→ **Your objective**: Output the full listing below exactly.

→ **Material provided**:
────────

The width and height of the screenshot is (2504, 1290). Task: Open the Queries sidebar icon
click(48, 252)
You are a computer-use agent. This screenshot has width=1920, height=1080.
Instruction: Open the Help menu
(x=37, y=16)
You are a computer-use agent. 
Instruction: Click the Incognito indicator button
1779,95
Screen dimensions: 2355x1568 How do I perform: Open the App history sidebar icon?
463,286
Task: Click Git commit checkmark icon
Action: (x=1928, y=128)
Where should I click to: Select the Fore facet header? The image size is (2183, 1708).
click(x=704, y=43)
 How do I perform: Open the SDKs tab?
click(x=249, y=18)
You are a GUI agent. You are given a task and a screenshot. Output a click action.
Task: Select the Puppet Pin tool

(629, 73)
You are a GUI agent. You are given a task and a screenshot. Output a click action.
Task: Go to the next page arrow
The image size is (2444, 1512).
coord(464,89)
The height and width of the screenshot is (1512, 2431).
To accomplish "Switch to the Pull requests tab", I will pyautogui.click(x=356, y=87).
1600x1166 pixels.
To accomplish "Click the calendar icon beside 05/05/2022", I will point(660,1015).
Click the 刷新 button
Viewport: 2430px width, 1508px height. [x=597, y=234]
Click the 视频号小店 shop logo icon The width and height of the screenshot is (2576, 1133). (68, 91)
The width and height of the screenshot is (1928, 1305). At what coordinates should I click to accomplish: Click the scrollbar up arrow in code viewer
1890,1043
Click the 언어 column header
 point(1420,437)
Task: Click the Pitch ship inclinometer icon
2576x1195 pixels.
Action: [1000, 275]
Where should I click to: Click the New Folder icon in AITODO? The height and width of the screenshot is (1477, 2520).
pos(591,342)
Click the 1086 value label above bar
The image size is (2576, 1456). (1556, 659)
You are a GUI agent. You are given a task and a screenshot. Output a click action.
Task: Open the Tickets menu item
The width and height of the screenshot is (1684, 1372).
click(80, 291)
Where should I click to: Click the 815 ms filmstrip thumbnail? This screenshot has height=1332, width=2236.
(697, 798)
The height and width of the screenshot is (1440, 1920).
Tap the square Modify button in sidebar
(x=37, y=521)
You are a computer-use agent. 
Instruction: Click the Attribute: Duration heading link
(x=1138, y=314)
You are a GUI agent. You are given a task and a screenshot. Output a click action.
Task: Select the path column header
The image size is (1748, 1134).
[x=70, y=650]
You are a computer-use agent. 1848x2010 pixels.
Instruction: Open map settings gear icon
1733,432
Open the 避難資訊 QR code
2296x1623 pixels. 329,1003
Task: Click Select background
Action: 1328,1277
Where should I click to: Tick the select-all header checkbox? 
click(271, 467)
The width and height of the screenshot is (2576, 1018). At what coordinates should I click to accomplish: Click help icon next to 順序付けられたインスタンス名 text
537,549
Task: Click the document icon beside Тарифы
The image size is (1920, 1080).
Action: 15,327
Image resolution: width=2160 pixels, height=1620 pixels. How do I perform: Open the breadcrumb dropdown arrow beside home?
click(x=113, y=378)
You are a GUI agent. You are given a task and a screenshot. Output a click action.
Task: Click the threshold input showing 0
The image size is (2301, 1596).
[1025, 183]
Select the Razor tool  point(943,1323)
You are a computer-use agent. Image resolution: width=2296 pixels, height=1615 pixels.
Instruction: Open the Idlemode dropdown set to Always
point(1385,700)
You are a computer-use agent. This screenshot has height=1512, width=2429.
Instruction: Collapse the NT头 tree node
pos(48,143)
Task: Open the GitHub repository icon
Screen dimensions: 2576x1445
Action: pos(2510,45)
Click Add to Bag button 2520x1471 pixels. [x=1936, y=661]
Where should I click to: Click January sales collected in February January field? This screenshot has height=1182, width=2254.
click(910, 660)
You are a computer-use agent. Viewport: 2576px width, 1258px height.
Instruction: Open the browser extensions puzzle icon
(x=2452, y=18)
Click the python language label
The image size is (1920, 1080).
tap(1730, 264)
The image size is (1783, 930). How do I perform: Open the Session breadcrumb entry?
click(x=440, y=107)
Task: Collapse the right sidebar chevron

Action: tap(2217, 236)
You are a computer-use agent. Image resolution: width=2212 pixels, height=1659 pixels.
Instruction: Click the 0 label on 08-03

────────

→ **Answer box**:
The width and height of the screenshot is (2504, 1290). Task: Open the Queries sidebar icon
click(48, 252)
You are a computer-use agent. This screenshot has width=1920, height=1080.
Instruction: Open the Help menu
(x=37, y=16)
You are a computer-use agent. 
Instruction: Click the Incognito indicator button
1779,95
Screen dimensions: 2355x1568 How do I perform: Open the App history sidebar icon?
463,286
Task: Click Git commit checkmark icon
Action: (x=1928, y=128)
Where should I click to: Select the Fore facet header? The image size is (2183, 1708).
click(x=704, y=43)
 How do I perform: Open the SDKs tab?
click(x=249, y=18)
You are a GUI agent. You are given a task and a screenshot. Output a click action.
Task: Select the Puppet Pin tool

(629, 73)
You are a GUI agent. You are given a task and a screenshot. Output a click action.
Task: Go to the next page arrow
The image size is (2444, 1512).
coord(464,89)
The height and width of the screenshot is (1512, 2431).
To accomplish "Switch to the Pull requests tab", I will pyautogui.click(x=356, y=87).
1600x1166 pixels.
To accomplish "Click the calendar icon beside 05/05/2022", I will point(660,1015).
Click the 刷新 button
Viewport: 2430px width, 1508px height. [x=597, y=234]
Click the 视频号小店 shop logo icon The width and height of the screenshot is (2576, 1133). (68, 91)
The width and height of the screenshot is (1928, 1305). At what coordinates should I click to accomplish: Click the scrollbar up arrow in code viewer
1890,1043
Click the 언어 column header
 point(1420,437)
Task: Click the Pitch ship inclinometer icon
2576x1195 pixels.
Action: [1000, 275]
Where should I click to: Click the New Folder icon in AITODO? The height and width of the screenshot is (1477, 2520).
pos(591,342)
Click the 1086 value label above bar
The image size is (2576, 1456). (1556, 659)
You are a GUI agent. You are given a task and a screenshot. Output a click action.
Task: Open the Tickets menu item
The width and height of the screenshot is (1684, 1372).
click(80, 291)
Where should I click to: Click the 815 ms filmstrip thumbnail? This screenshot has height=1332, width=2236.
(697, 798)
The height and width of the screenshot is (1440, 1920).
Tap the square Modify button in sidebar
(x=37, y=521)
You are a computer-use agent. 
Instruction: Click the Attribute: Duration heading link
(x=1138, y=314)
You are a GUI agent. You are given a task and a screenshot. Output a click action.
Task: Select the path column header
The image size is (1748, 1134).
[x=70, y=650]
You are a computer-use agent. 1848x2010 pixels.
Instruction: Open map settings gear icon
1733,432
Open the 避難資訊 QR code
2296x1623 pixels. 329,1003
Task: Click Select background
Action: 1328,1277
Where should I click to: Tick the select-all header checkbox? 
click(271, 467)
The width and height of the screenshot is (2576, 1018). At what coordinates should I click to accomplish: Click help icon next to 順序付けられたインスタンス名 text
537,549
Task: Click the document icon beside Тарифы
The image size is (1920, 1080).
Action: 15,327
Image resolution: width=2160 pixels, height=1620 pixels. How do I perform: Open the breadcrumb dropdown arrow beside home?
click(x=113, y=378)
You are a GUI agent. You are given a task and a screenshot. Output a click action.
Task: Click the threshold input showing 0
The image size is (2301, 1596).
[1025, 183]
Select the Razor tool  point(943,1323)
You are a computer-use agent. Image resolution: width=2296 pixels, height=1615 pixels.
Instruction: Open the Idlemode dropdown set to Always
point(1385,700)
You are a computer-use agent. This screenshot has height=1512, width=2429.
Instruction: Collapse the NT头 tree node
pos(48,143)
Task: Open the GitHub repository icon
Screen dimensions: 2576x1445
Action: pos(2510,45)
Click Add to Bag button 2520x1471 pixels. [x=1936, y=661]
Where should I click to: Click January sales collected in February January field? This screenshot has height=1182, width=2254.
click(910, 660)
You are a computer-use agent. Viewport: 2576px width, 1258px height.
Instruction: Open the browser extensions puzzle icon
(x=2452, y=18)
Click the python language label
The image size is (1920, 1080).
tap(1730, 264)
The image size is (1783, 930). How do I perform: Open the Session breadcrumb entry?
click(x=440, y=107)
Task: Collapse the right sidebar chevron

Action: tap(2217, 236)
You are a computer-use agent. Image resolution: width=2212 pixels, height=1659 pixels.
Instruction: Click the 0 label on 08-03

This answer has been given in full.